Em Londrina, onde a Cáritas – instituição ligada à Igreja Católica - realiza o acolhimento e encaminhamento de refugiados, o aumento da procura pelo serviço cresceu de forma assustadora. Enquanto em 2010 foi registrado apenas um atendimento a uma pessoa de Guiné Bissau, no ano passado foram 136 casos e, apenas até agosto de 2015, o total de 210 pessoas atendidas.
A maioria vem do Haiti e de Bangladesh, mas desde o ano passado houve o atendimento de quatro sírios. A reportagem da FOLHA tentou contato com estes refugiados vindos da Síria e chegou a conversar com um deles, que preferiu não dar entrevista por medo de prejudicar membros da família que permaneceram no país de origem. Parentes e amigos que fazem parte da rede de apoio a essas pessoas em Londrina também se mostraram arredios ao contato com a reportagem, indicando que o terror instalado na Síria causa medo mesmo a milhares de quilômetros de distância.

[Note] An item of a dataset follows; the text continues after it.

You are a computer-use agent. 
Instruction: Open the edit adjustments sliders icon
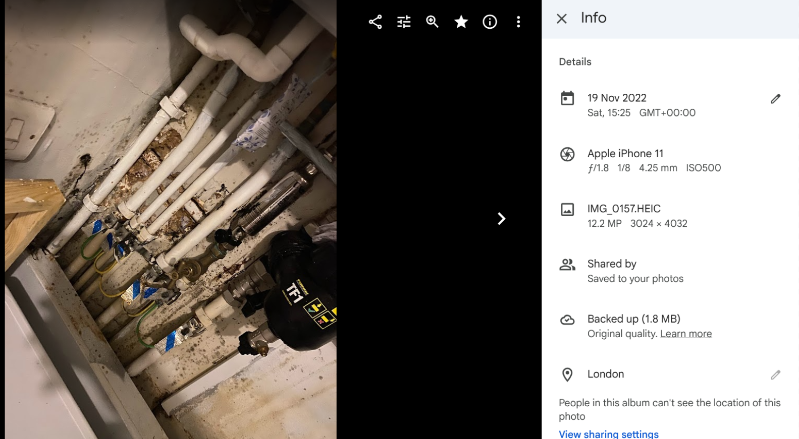tap(404, 22)
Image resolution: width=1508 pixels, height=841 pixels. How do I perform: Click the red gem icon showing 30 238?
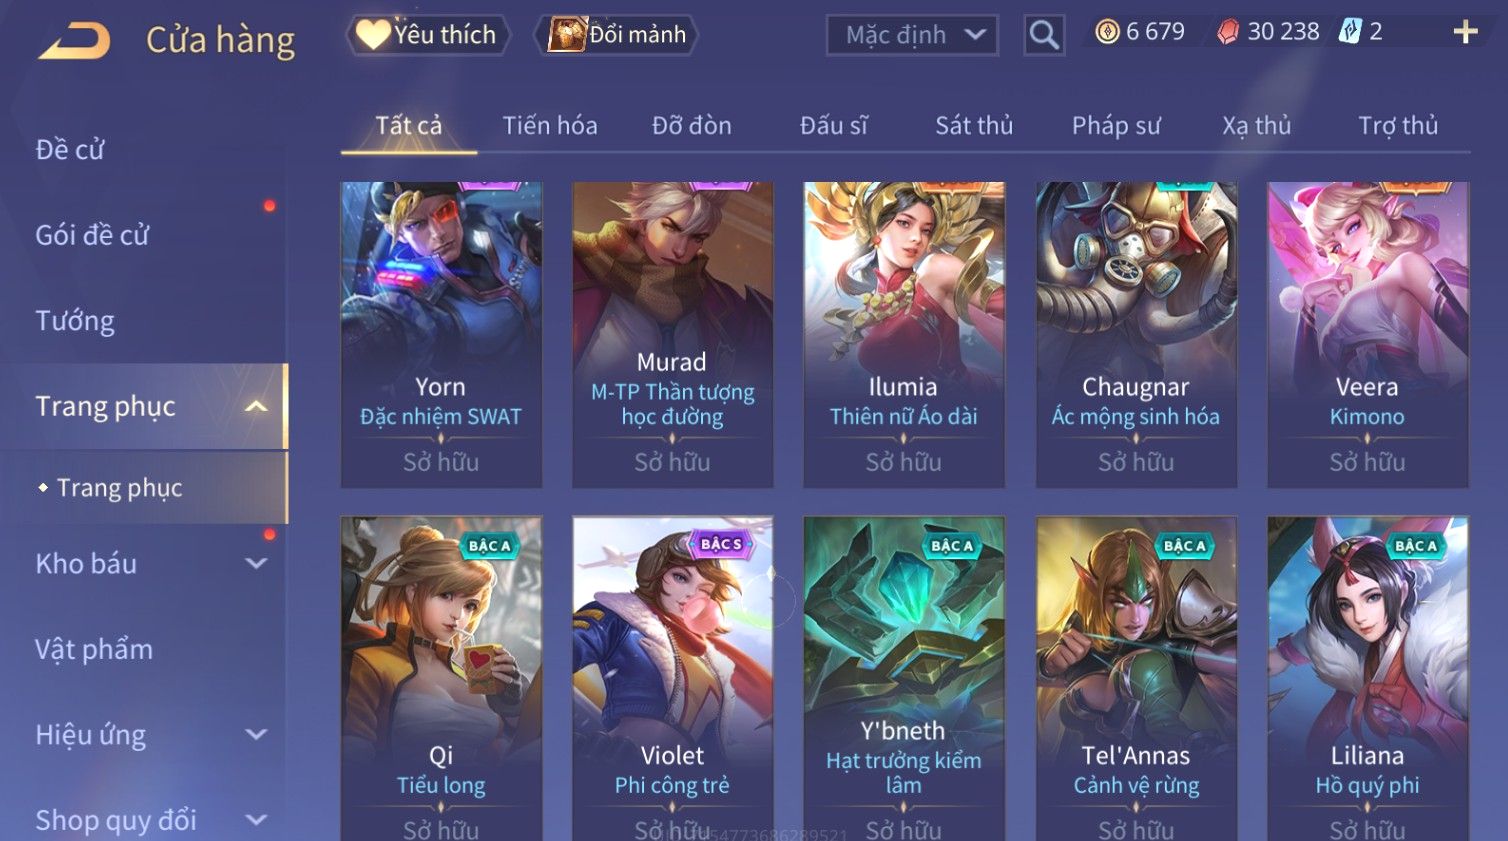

Márcia Ponce, coordenadora executiva da Cáritas, estima que haja muito mais refugiados na região. "Só temos contato com as pessoas que nos procuram", diz, destacando que outros órgãos também realizam o encaminhamento e muita gente chega de outras regiões com a documentação já resolvida. Ela exemplifica que apenas no Jardim Santo Amaro, em Cambé, há 58 estrangeiros inscritos no curso de português oferecido por voluntários. "Temos solicitação de aulas no Jardim Ana Rosa (também em Cambé) e a paróquia de Rolândia tem um curso com 12O alunos", destaca.
Márcia esclarece que os haitianos não são considerados refugiados, mas os bengaleses se enquadram na definição por relatarem perseguição religiosa e política. Os colombianos e bolivianos têm direito a entrar no Brasil por causa do acordo de permanência do Mercosul. Segundo ela, porém, têm perfil de refugiados por relatarem perseguições de facções criminosas.
Para Márcia, o aumento do número de refugiados na cidade reflete a situação do mundo. "Os países mais pobres sofreram exploração dos países mais ricos durante muito tempo. Agora chegou a hora do mundo pagar o preço por tantos anos de exploração. A Europa, por exemplo, é responsável por muitos problemas na África e Oriente Médio", critica.
O Brasil, neste contexto, começa a viver uma inversão de papéis. "Nós é que mandávamos nossos filhos para fora e agora estamos recebendo uma população mais pobre e mais excluída que nós mesmos. O desafio é acolher com dignidade sem se tornar opressor", reflete.
Profunda conhecedora da situação dos refugiados, com quem convive diariamente, ela atesta que eles vivem em situação de muito sofrimento. "Muitos perderam a família e tudo que tinham. Acompanhamos casos de pessoas que estão em um forte processo de depressão", diz.
Outro motivo de tristeza é a descoberta de que foram vítimas de tráfico internacional de pessoas, mais comum entre bengaleses e haitianos. "A embaixada do Brasil no Haiti concede 50 vistos por dia e a fila na porta é de duas mil pessoas. Isso provoca corrupção na própria embaixada", denuncia.
Ela lamenta, também, a conhecida existência de coiotes ganhando muito dinheiro sobre aqueles que decidem deixar seus países. "Isso é ainda mais triste. São explorados que se exploram uns aos outros", define. (C.A.)